Our Enterprise plan offers powerful security features including:
- Password policies Set your own password policy, eg. required combinations of character types.
- Enforce two-factor authentication Make sure everyone in your team is using 2FA.
- Approval policies Determine who, if anyone, can publish and whether they need approval.
- Session duration control Specify the expiry time for user's session cookies across your company.
- InfoSec vendor process Access to our InfoSec team and Whistic profile
- SSO Manage your users via SAML-based SSO.
Frequently asked questions
Are my visualizations private?
Unpublished projects are only ever visible to you or your colleagues unless you specifically publish them publicly. On an Enterprise account, you can also choose to publish behind a password and even restrict who, if anyone, is allowed to publish via approval workflows.
What cyber security standards have you set for your organization?
Flourish is ISO27001-certified by the British Standards Institute. This certification means that, as an organization, we have the people, processes and systems in place to effectively identify, assess, treat and monitor our information security risks. It means that we aim to have security built into every facet of our operations, and that we strive to improve our security posture through a process of continuous improvement.
Do you have a dedicated security team?
Yes. Our security team is comprised of dedicated security professionals who work across the company to ensure our product, platforms and operations are secure.
Is your platform security externally audited?
Yes. Our ISO27001 certification requires us to have annual external audits of our information security management system and security controls.
How often do you conduct security assessments?
We conduct a rolling security review with a third-party specialist, Tradecraft. At least once a year, they perform a full white-box penetration test of our platform.
We have also partnered with BugCrowd to run a public bug bounty program, providing continuous crowdsourced security testing. Please feel free to let us know of any bugs you encounter by emailing us at email@example.com.
How do you store my data?
Flourish stores your data in the cloud in an encrypted database. All our data is hosted by AWS in Dublin, Ireland and therefore remains within the EU.
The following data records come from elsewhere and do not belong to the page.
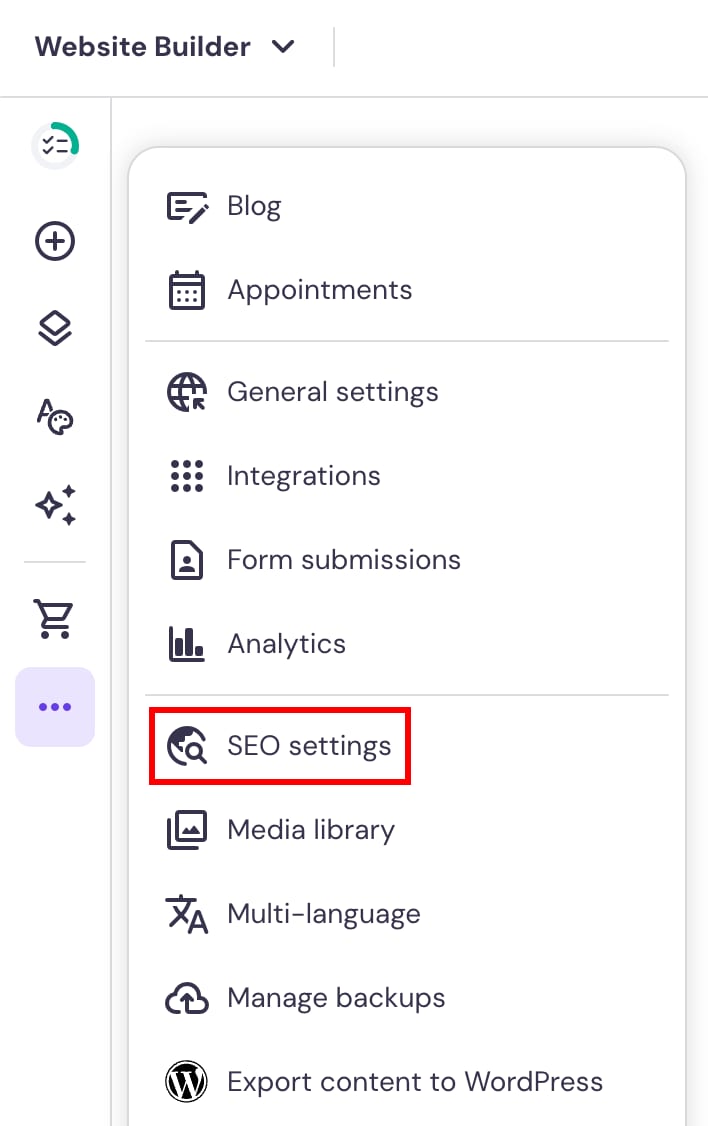
Task: Open website styles palette icon
Action: tap(55, 417)
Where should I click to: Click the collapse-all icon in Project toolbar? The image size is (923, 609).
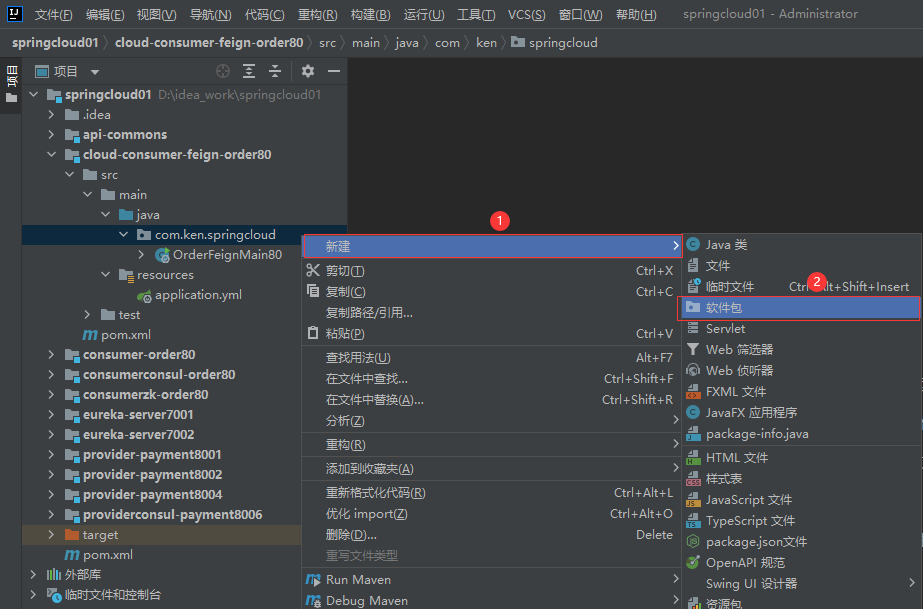click(x=274, y=71)
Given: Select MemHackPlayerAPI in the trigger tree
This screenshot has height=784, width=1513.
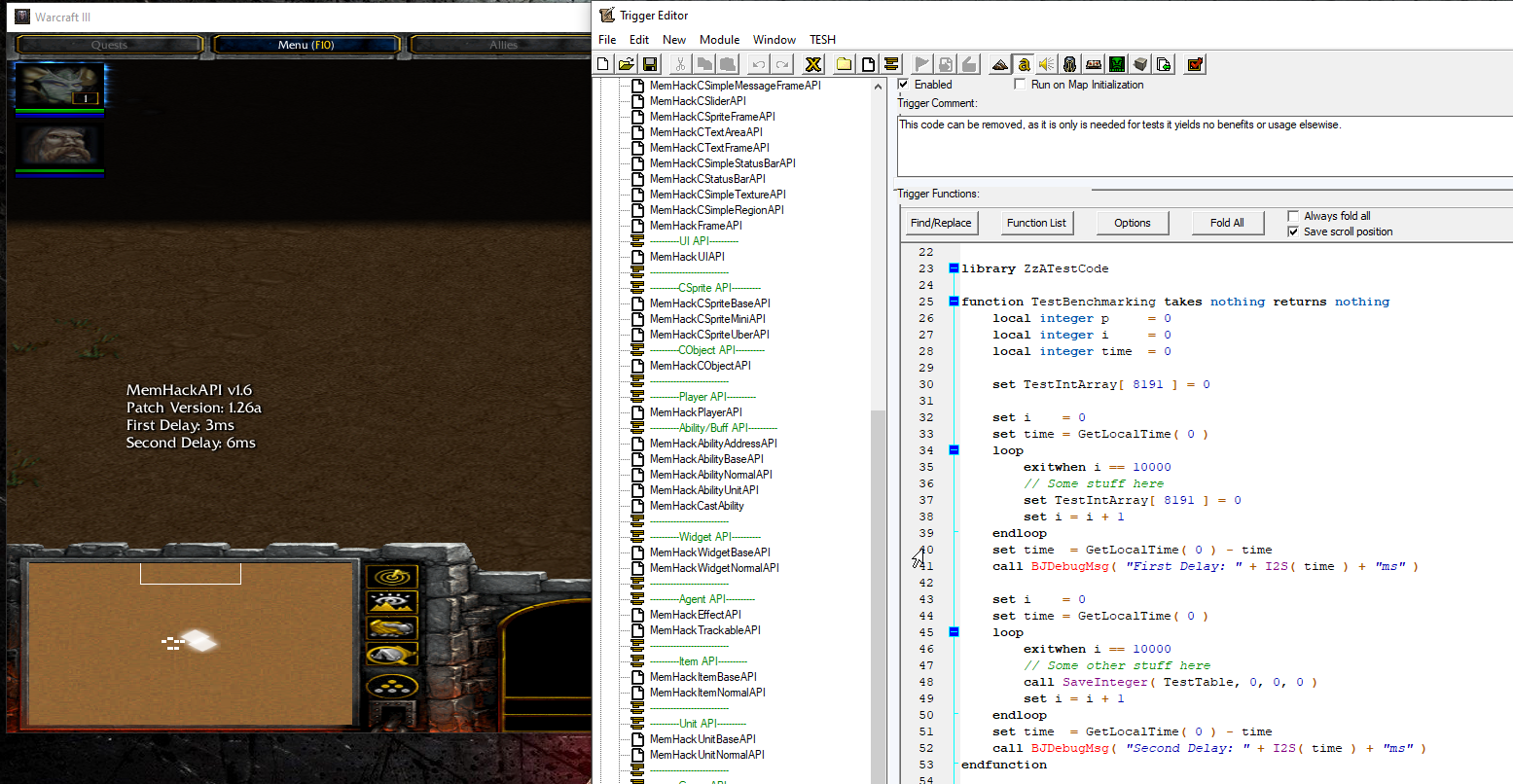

Our systems are only accessible by people and services who need it, using the principle of least privilege. The Flourish database is encrypted using AES256 which means that your data is unreadable by someone with access to our AWS environment.
What laws do you comply with when it comes to data privacy?
Flourish are registered with the ICO in the UK and are bound by the UK Data Protection Act (2018), which is the UK implementation of the EU GDPR.